Here he takes his motherless daughter for protection. An old ground squirrel burrow can be enlarged enough to hide a scrawny whelp such as she, and, regardless of what other ways she may be a poor excuse of a coyote, she is a survivor. She is the last of his family, the last except for the scattered litters of other years, most of whom are most probably dead already. There are reasons that coyotes litter six pups a year.
Scratching behind his right ear with a rear leg, the dog coyote contemplates the moon, considers what he must do. That teasing scent on the wind has given to him to believe that the deaths of his family were not merely vermin extermination, but were murder. The humans who did the kills may or may not have known what they did. This is something he must resolve.

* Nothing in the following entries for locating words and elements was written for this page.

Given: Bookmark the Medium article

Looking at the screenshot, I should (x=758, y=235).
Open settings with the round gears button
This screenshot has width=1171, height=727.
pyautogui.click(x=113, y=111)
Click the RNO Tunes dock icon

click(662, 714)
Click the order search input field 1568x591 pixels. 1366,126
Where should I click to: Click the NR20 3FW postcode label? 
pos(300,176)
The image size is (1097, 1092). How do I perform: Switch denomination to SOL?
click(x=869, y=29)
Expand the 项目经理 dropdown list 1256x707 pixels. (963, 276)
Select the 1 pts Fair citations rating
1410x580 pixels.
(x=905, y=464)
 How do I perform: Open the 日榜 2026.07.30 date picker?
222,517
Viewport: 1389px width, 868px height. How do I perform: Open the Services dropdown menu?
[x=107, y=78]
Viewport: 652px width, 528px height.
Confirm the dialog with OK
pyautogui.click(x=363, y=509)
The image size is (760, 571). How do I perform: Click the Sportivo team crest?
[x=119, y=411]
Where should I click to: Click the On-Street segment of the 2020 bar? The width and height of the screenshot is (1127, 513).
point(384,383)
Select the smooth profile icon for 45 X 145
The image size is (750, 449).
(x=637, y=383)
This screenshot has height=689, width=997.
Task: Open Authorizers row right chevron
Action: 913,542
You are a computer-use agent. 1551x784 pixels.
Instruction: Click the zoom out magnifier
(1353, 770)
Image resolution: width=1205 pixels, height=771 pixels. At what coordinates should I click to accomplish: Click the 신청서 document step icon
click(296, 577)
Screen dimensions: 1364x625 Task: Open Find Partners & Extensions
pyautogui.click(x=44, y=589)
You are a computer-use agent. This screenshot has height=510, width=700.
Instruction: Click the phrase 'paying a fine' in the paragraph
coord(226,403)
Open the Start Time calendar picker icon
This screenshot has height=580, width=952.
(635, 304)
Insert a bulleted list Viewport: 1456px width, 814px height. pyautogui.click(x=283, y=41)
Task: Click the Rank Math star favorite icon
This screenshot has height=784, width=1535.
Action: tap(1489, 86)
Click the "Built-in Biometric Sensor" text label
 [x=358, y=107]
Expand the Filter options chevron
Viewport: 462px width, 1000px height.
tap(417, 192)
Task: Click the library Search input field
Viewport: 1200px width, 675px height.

But before he can do this, he must do other things, things that are tangled in with yet other things. His mind is not a coyote’s mind, for all that it resides in a coyote’s brain, but even his other-than-coyote mind rebels from the complexities he must resolve before he can do the simple thing of asking the two ranchers why they slew his family.
First there is his daughter. At least she is no longer so dependent on nursing. He can take many shapes, but they are all male. Mother’s milk is the one thing he cannot give her. Although she is just reaching the age where she would be learning to hunt, she cannot be expected to do so for herself.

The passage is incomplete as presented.